Potensi kepindahan Rodri ke Barcelona membuka pertanyaan besar bagi Manchester City mengenai pengendali lini tengahnya. Elliot Anderson menyatakan siap mengambil tanggung jawab itu jika gelandang Spanyol tersebut benar-benar hengkang.
Barcelona dikabarkan ingin membawa Rodri pulang ke Spanyol setelah tujuh tahun bermain di Inggris. Negosiasi belum menghasilkan kesepakatan, tetapi dua penawaran telah diajukan kepada Manchester City.
Tawaran pertama Barcelona bernilai 45 juta euro dan ditolak oleh City. Klub Catalunya itu kemudian mengirim penawaran kedua senilai 65 juta euro, meski kedua klub belum mencapai titik temu.
| Negosiasi | Nilai Tawaran | Perkembangan |
|---|---|---|
| Proposal pertama Barcelona | 45 juta euro | Ditolak |
| Proposal kedua Barcelona | 65 juta euro | Belum disepakati |
| Perekrutan Anderson oleh City | 116 juta pounds | Rekor klub |
Rodri tetap menjadi figur penting dalam pembicaraan tersebut karena disebut sebagai pemain terbaik Piala Dunia 2026. Kepergiannya akan meninggalkan kebutuhan besar bagi City untuk mempertahankan kendali permainan dari sektor tengah.
Anderson Menawarkan Fleksibilitas
Anderson tidak menyebut satu posisi tertentu sebagai targetnya di Manchester City. Ia menyatakan sanggup bermain dalam beragam fungsi, dari membangun peluang hingga melakukan pergerakan ke area depan.

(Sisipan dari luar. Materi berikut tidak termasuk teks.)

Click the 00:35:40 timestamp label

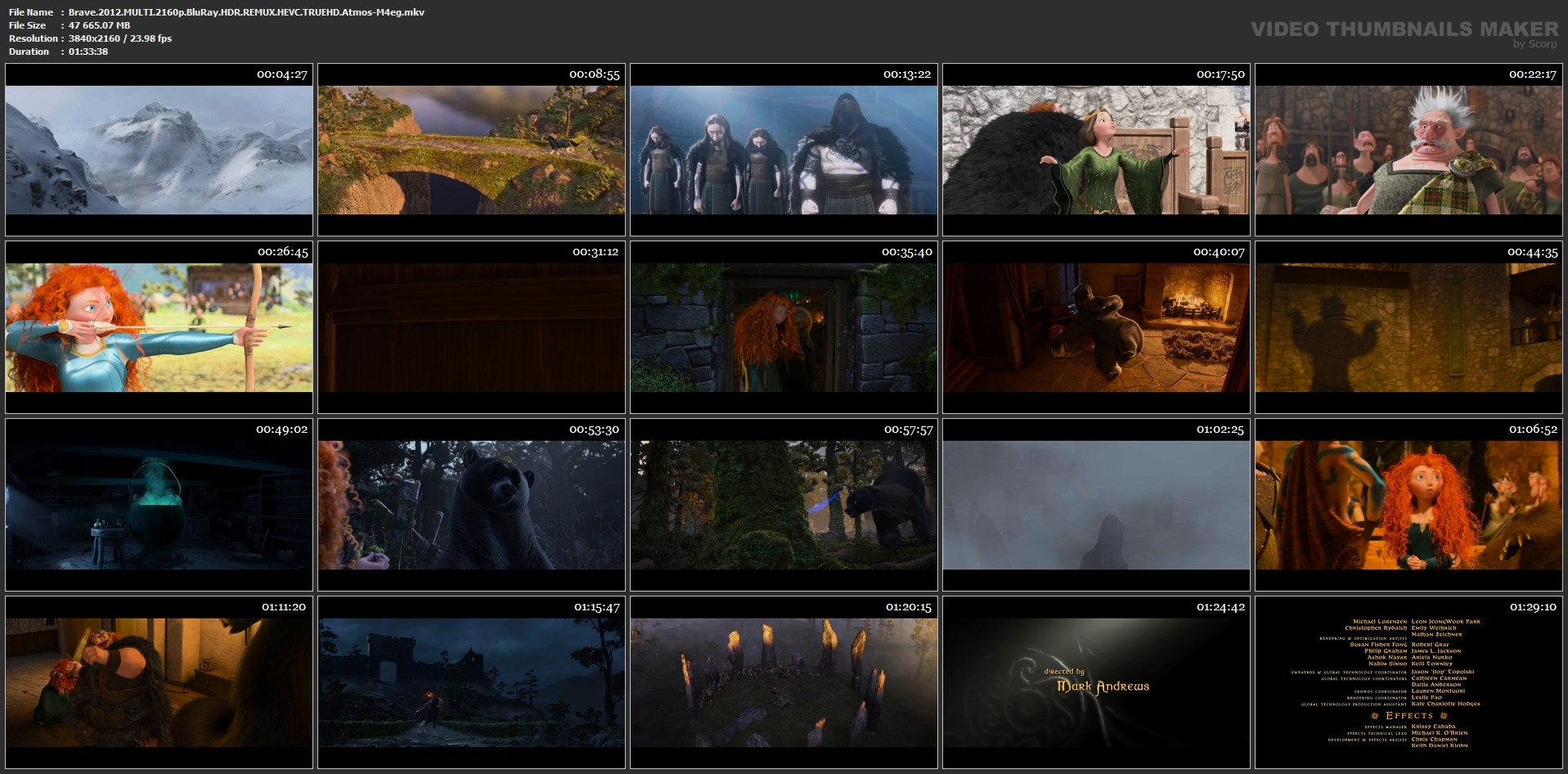click(x=906, y=252)
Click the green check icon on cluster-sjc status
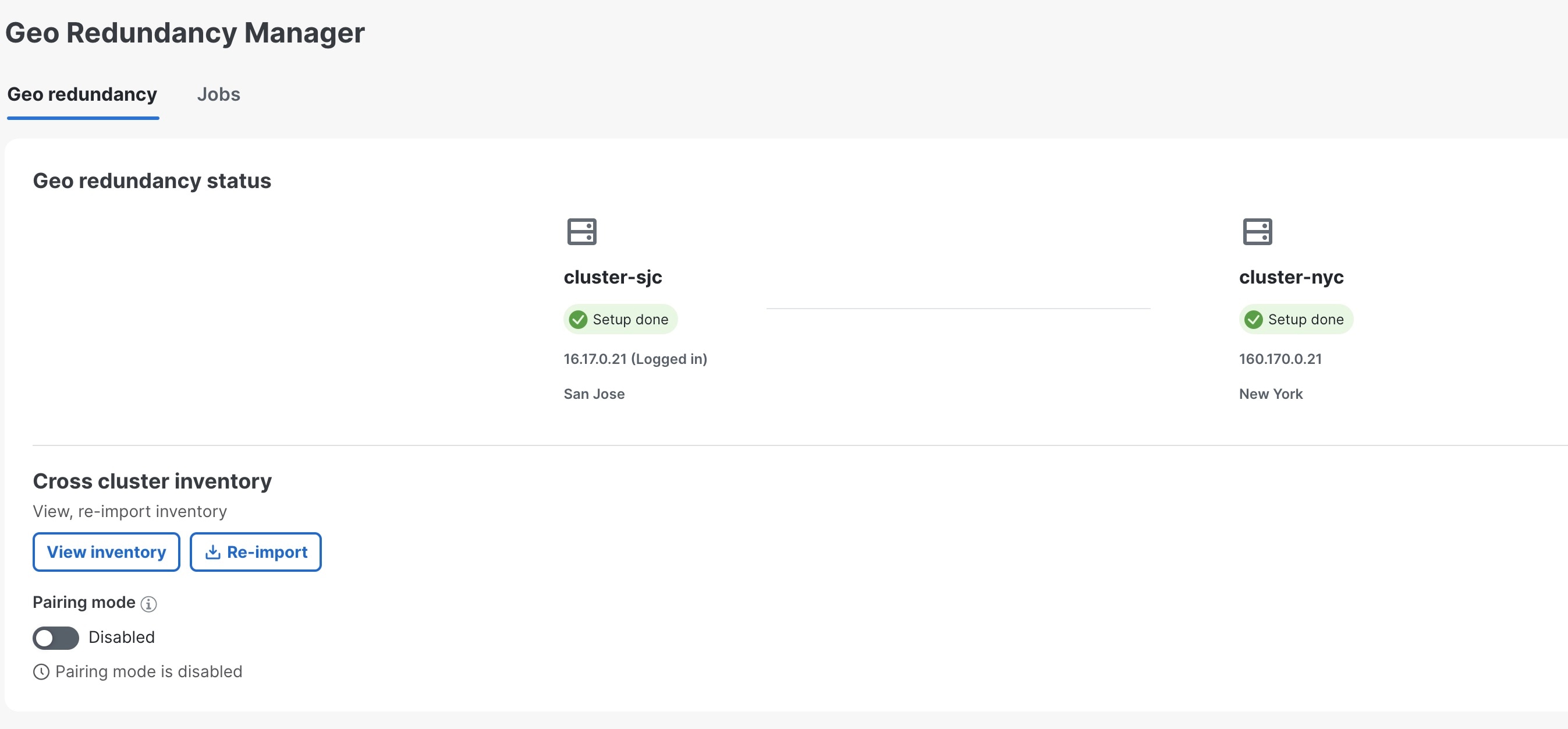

“Sejujurnya, saya siap bermain di posisi mana pun, baik itu mengkreasikan peluang, melakukan tusukan ke depan, maupun peran lain jika memang diminta,” kata Anderson. Sikap itu memperlihatkan kesediaannya beradaptasi dengan kebutuhan tim.
Menurut laporan bola.kompas.com yang mengutip Manchester Evening News, Anderson percaya dapat memainkan peran seperti Rodri. Pemain berusia 23 tahun tersebut mengatakan fleksibilitas menjadi salah satu kekuatannya di lini tengah.
“Saya bisa bermain seperti dia,” ujar Anderson. “Saya bisa menjalankan berbagai peran di lini tengah dan kita lihat saja nanti di posisi mana saya akan dimainkan.”
Harga Rekor dan Tuntutan Sistem City
Manchester City mendatangkan Anderson dengan nilai transfer 116 juta pounds. Angka itu menjadikannya pembelian termahal dalam sejarah klub, sekaligus meningkatkan perhatian terhadap peran yang akan diberikan kepadanya.
Anderson mengungkapkan bahwa ia telah berbicara beberapa kali dengan manajer City. Dalam pembicaraan itu, manajer menjelaskan hal-hal yang harus dilakukan sang pemain dalam sistem permainan tim.
Ia menilai tugas di lini tengah membutuhkan mobilitas dan energi besar. Anderson mengatakan tujuan utama peran tersebut adalah mengendalikan jalannya pertandingan.
“Peran ini menuntut banyak pergerakan dan energi tinggi, tujuannya adalah untuk mengendalikan jalannya pertandingan,” ucapnya. “Itulah hal yang bisa saya lakukan.”
Bekal Sebelum Tiba di Etihad
Sebelum bergabung dengan City, Anderson memperlihatkan potensi menjanjikan bersama Nottingham Forest. Pada musim 2025-2026, ia tampil 92 kali di semua kompetisi untuk klub tersebut.
Penampilannya juga mengantarkan Anderson masuk skuad Timnas Inggris di Piala Dunia 2026. Ia membantu Three Lions melaju hingga semifinal turnamen.
Belum ada kepastian soal posisi final Anderson maupun masa depan Rodri di City. Namun, pengalaman bersama Nottingham Forest, penampilan di tim nasional, dan kesiapannya beradaptasi membuat Anderson menjadi pilihan yang patut diperhitungkan.